STAY SEDUCTIVE & ANONYMOUS
The general rule when taking a seductive selfie is to keep your pretty/innocent/slutty little eyes out of shot. There’s nothing more alluring than using my brain to figure out what you really look like through my internet connection. I love it when I click on your picture and all I can see is your lips or maybe even half a boob. Or if you’re feeling particularly sassy, just a hint of your curly pubic hairs peeking out the top of your panties. Just kidding about that last one, pubic hairs – eugh, gross. Subtlety is the new naked. Oh and don’t forget to stick your tongue out.
FASHION IS FUN
Hey girl, nice shoes! Two things that always get a positive reaction are skin and shoes. It doesn’t even matter what the shoes look like. In fact, the uglier the better. People dig shoe selflies, they’re like a wearable gateway drug to full frontal nudity. First you snap your shoes, then you snap your boobs. Whoop.
STRIKE A POSE
Try to sum up your entire existence in one statement-defining pose. Think of generic phrases like ‘Rock On’, ‘Hip Hop Ya Don’t Stop’ or ‘I Love You Based God’ – then use your hands, legs, lips or eyes to smear them all over that discounted DSLR your stepdad bought you in the Boxing day sales.
BE TRUE 2 YOURSELF
Be real, don’t fake it. Frauds are always easy to spot. And there’s nothing more annoying than the sound of somebody who’s trying too hard
WORDS SOMETIMES SPEAK LOUDER THAN PICTURES
Why waste time putting your best clothes on or using your body to talk to the internet, like some moody online Dr Dolittle, when you can type out exactly how you feel. Don’t be so close minded to think that a selfie has to be an actual real life picture. GPOYs are a form of personal expression, so feel free to express yourself babes.
KEEP IT MOVIN
GIF selfles, when done correctly, show an elevated level of dedication to the art of GPOYs. It’s almost like I can touch you through the internet.
KEEP IT CLEAN
If you really have to go naked, then keep it clean. Hinting that you’re a dirty slut, beats acting like one. This isn’t porn, so intimate crotch shots are a no no.
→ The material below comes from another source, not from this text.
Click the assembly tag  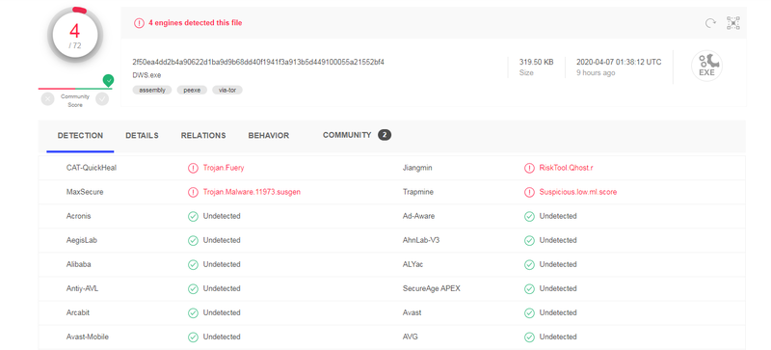[x=152, y=90]
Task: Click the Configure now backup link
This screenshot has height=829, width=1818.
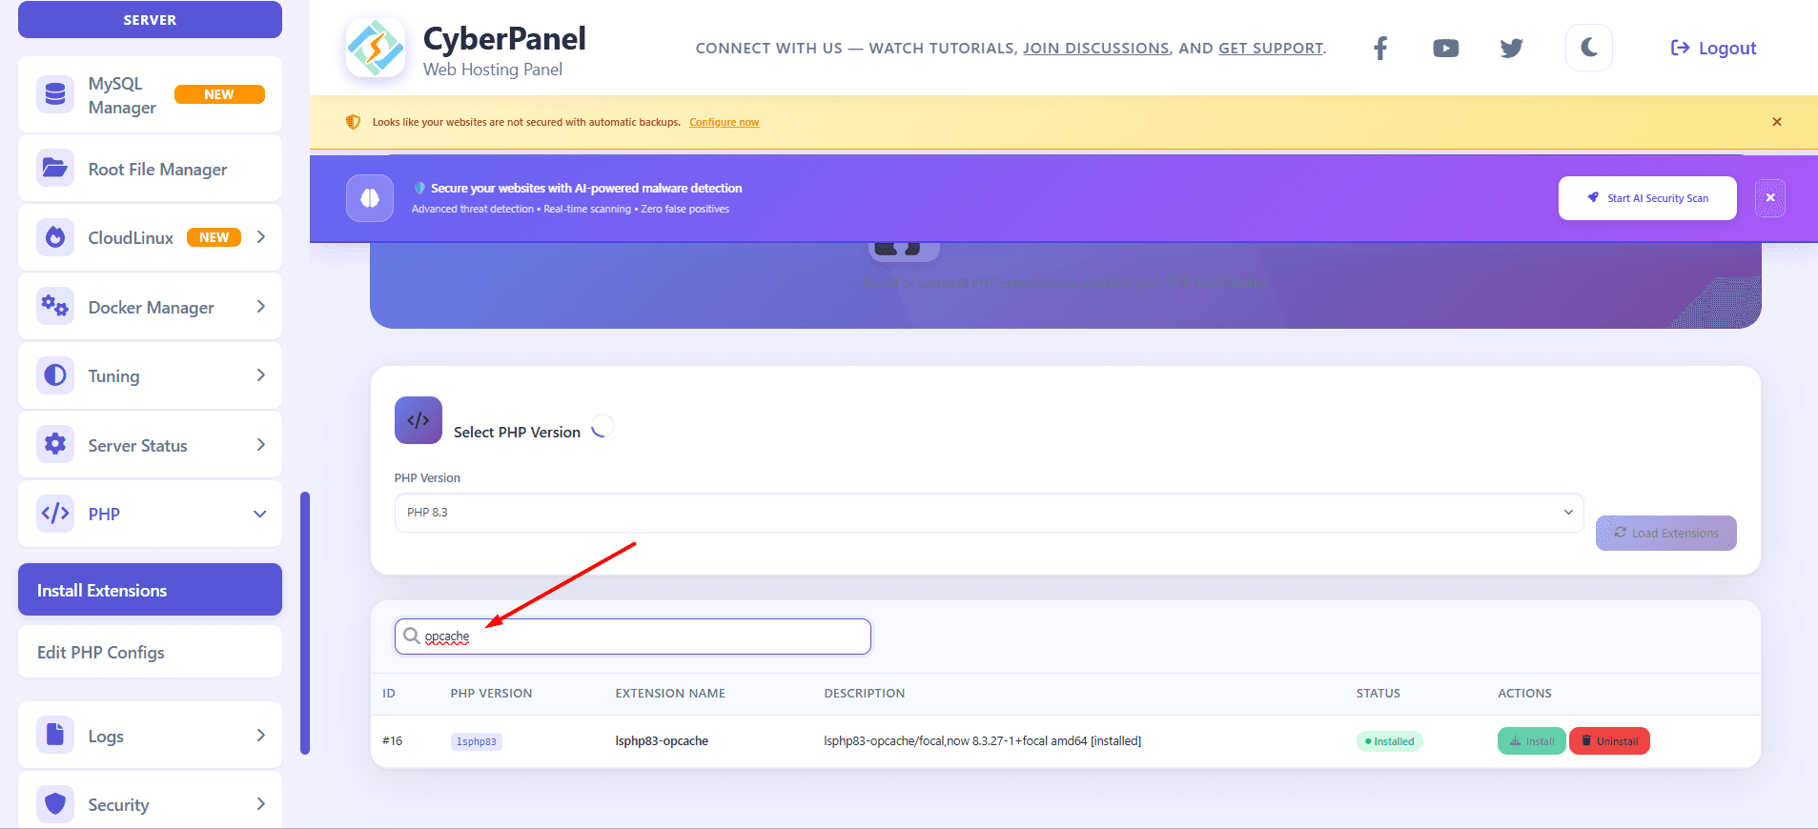Action: (x=724, y=122)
Your body is a temple, the last thing you want is some weirdo stalker trying to track you down and stick his penis inside it.
THERE ARE NO RULES
Hold on, this is just a bunch of narcissistic kids taking pictures of themselves and sharing them on the internet, right? Don’t take it too fucking seriously. Do whatever the fuck you like, the chances are that someone out there will like, reblog or retweet. As long as you like what you’re putting out there, that’s really all that matters.